Take the entries below and reproduce them word for word.

————

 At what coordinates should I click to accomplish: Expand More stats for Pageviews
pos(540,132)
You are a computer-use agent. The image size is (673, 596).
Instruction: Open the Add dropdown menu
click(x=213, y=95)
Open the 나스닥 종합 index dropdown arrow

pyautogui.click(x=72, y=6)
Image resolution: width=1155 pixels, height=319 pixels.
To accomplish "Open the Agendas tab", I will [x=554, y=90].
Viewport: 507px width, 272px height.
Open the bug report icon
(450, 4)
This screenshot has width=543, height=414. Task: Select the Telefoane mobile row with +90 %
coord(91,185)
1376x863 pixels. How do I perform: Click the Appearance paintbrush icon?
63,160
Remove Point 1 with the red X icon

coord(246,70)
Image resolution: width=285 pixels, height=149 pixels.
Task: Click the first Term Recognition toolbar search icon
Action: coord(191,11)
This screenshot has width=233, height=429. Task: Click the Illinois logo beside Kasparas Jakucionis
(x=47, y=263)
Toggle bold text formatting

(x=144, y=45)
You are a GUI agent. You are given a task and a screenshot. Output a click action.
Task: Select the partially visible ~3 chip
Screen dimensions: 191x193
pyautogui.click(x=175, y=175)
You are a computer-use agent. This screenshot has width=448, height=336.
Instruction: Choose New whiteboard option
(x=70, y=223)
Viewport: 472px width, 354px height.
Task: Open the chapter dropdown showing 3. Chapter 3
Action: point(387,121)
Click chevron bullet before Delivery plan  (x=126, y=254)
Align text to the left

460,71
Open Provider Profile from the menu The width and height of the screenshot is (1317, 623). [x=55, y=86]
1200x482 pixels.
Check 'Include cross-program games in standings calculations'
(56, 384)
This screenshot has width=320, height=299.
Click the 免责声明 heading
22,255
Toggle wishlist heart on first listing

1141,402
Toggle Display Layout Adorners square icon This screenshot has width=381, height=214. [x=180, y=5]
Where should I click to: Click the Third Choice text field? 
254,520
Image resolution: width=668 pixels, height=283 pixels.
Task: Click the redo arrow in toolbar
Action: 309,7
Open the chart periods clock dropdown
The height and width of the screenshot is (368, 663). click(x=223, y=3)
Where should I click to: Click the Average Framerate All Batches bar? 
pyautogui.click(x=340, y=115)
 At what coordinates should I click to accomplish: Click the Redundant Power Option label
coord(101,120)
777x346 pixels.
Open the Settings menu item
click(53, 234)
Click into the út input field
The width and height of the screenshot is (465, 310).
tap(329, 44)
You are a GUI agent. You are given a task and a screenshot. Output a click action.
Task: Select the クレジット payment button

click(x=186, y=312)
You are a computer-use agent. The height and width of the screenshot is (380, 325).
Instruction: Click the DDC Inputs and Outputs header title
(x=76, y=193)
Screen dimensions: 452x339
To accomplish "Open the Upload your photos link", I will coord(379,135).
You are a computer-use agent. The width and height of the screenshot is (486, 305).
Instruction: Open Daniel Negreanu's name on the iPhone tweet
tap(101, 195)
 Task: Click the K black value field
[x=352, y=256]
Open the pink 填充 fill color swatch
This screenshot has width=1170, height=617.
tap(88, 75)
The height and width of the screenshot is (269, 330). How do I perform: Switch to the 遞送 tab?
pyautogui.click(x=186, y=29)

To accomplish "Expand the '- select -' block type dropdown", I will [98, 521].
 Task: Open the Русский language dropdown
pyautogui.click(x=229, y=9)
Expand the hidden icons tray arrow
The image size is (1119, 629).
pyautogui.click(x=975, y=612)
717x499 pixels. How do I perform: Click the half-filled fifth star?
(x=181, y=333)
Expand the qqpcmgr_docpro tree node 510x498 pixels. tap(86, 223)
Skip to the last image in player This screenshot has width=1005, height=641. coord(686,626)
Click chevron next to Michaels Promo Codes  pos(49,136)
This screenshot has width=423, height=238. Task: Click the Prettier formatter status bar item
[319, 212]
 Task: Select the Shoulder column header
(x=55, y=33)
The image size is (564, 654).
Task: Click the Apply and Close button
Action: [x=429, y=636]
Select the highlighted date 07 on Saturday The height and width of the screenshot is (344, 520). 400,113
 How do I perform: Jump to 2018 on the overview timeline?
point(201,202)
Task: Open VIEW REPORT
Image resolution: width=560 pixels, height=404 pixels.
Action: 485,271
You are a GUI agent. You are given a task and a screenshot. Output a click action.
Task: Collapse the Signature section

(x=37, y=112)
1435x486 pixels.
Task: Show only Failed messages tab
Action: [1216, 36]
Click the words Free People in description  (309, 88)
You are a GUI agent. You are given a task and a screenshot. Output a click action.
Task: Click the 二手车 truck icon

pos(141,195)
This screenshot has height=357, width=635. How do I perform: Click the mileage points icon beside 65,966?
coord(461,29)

————

> **TASK OUTPUT**
 At what coordinates should I click to accomplish: Expand More stats for Pageviews
pos(540,132)
You are a computer-use agent. The image size is (673, 596).
Instruction: Open the Add dropdown menu
click(x=213, y=95)
Open the 나스닥 종합 index dropdown arrow

pyautogui.click(x=72, y=6)
Image resolution: width=1155 pixels, height=319 pixels.
To accomplish "Open the Agendas tab", I will [x=554, y=90].
Viewport: 507px width, 272px height.
Open the bug report icon
(450, 4)
This screenshot has width=543, height=414. Task: Select the Telefoane mobile row with +90 %
coord(91,185)
1376x863 pixels. How do I perform: Click the Appearance paintbrush icon?
63,160
Remove Point 1 with the red X icon

coord(246,70)
Image resolution: width=285 pixels, height=149 pixels.
Task: Click the first Term Recognition toolbar search icon
Action: coord(191,11)
This screenshot has width=233, height=429. Task: Click the Illinois logo beside Kasparas Jakucionis
(x=47, y=263)
Toggle bold text formatting

(x=144, y=45)
You are a GUI agent. You are given a task and a screenshot. Output a click action.
Task: Select the partially visible ~3 chip
Screen dimensions: 191x193
pyautogui.click(x=175, y=175)
You are a computer-use agent. This screenshot has width=448, height=336.
Instruction: Choose New whiteboard option
(x=70, y=223)
Viewport: 472px width, 354px height.
Task: Open the chapter dropdown showing 3. Chapter 3
Action: point(387,121)
Click chevron bullet before Delivery plan  (x=126, y=254)
Align text to the left

460,71
Open Provider Profile from the menu The width and height of the screenshot is (1317, 623). [x=55, y=86]
1200x482 pixels.
Check 'Include cross-program games in standings calculations'
(56, 384)
This screenshot has width=320, height=299.
Click the 免责声明 heading
22,255
Toggle wishlist heart on first listing

1141,402
Toggle Display Layout Adorners square icon This screenshot has width=381, height=214. [x=180, y=5]
Where should I click to: Click the Third Choice text field? 
254,520
Image resolution: width=668 pixels, height=283 pixels.
Task: Click the redo arrow in toolbar
Action: 309,7
Open the chart periods clock dropdown
The height and width of the screenshot is (368, 663). click(x=223, y=3)
Where should I click to: Click the Average Framerate All Batches bar? 
pyautogui.click(x=340, y=115)
 At what coordinates should I click to accomplish: Click the Redundant Power Option label
coord(101,120)
777x346 pixels.
Open the Settings menu item
click(53, 234)
Click into the út input field
The width and height of the screenshot is (465, 310).
tap(329, 44)
You are a GUI agent. You are given a task and a screenshot. Output a click action.
Task: Select the クレジット payment button

click(x=186, y=312)
You are a computer-use agent. The height and width of the screenshot is (380, 325).
Instruction: Click the DDC Inputs and Outputs header title
(x=76, y=193)
Screen dimensions: 452x339
To accomplish "Open the Upload your photos link", I will coord(379,135).
You are a computer-use agent. The width and height of the screenshot is (486, 305).
Instruction: Open Daniel Negreanu's name on the iPhone tweet
tap(101, 195)
 Task: Click the K black value field
[x=352, y=256]
Open the pink 填充 fill color swatch
This screenshot has width=1170, height=617.
tap(88, 75)
The height and width of the screenshot is (269, 330). How do I perform: Switch to the 遞送 tab?
pyautogui.click(x=186, y=29)

To accomplish "Expand the '- select -' block type dropdown", I will [98, 521].
 Task: Open the Русский language dropdown
pyautogui.click(x=229, y=9)
Expand the hidden icons tray arrow
The image size is (1119, 629).
pyautogui.click(x=975, y=612)
717x499 pixels. How do I perform: Click the half-filled fifth star?
(x=181, y=333)
Expand the qqpcmgr_docpro tree node 510x498 pixels. tap(86, 223)
Skip to the last image in player This screenshot has width=1005, height=641. coord(686,626)
Click chevron next to Michaels Promo Codes  pos(49,136)
This screenshot has width=423, height=238. Task: Click the Prettier formatter status bar item
[319, 212]
 Task: Select the Shoulder column header
(x=55, y=33)
The image size is (564, 654).
Task: Click the Apply and Close button
Action: [x=429, y=636]
Select the highlighted date 07 on Saturday The height and width of the screenshot is (344, 520). 400,113
 How do I perform: Jump to 2018 on the overview timeline?
point(201,202)
Task: Open VIEW REPORT
Image resolution: width=560 pixels, height=404 pixels.
Action: 485,271
You are a GUI agent. You are given a task and a screenshot. Output a click action.
Task: Collapse the Signature section

(x=37, y=112)
1435x486 pixels.
Task: Show only Failed messages tab
Action: [1216, 36]
Click the words Free People in description  (309, 88)
You are a GUI agent. You are given a task and a screenshot. Output a click action.
Task: Click the 二手车 truck icon

pos(141,195)
This screenshot has height=357, width=635. How do I perform: Click the mileage points icon beside 65,966?
coord(461,29)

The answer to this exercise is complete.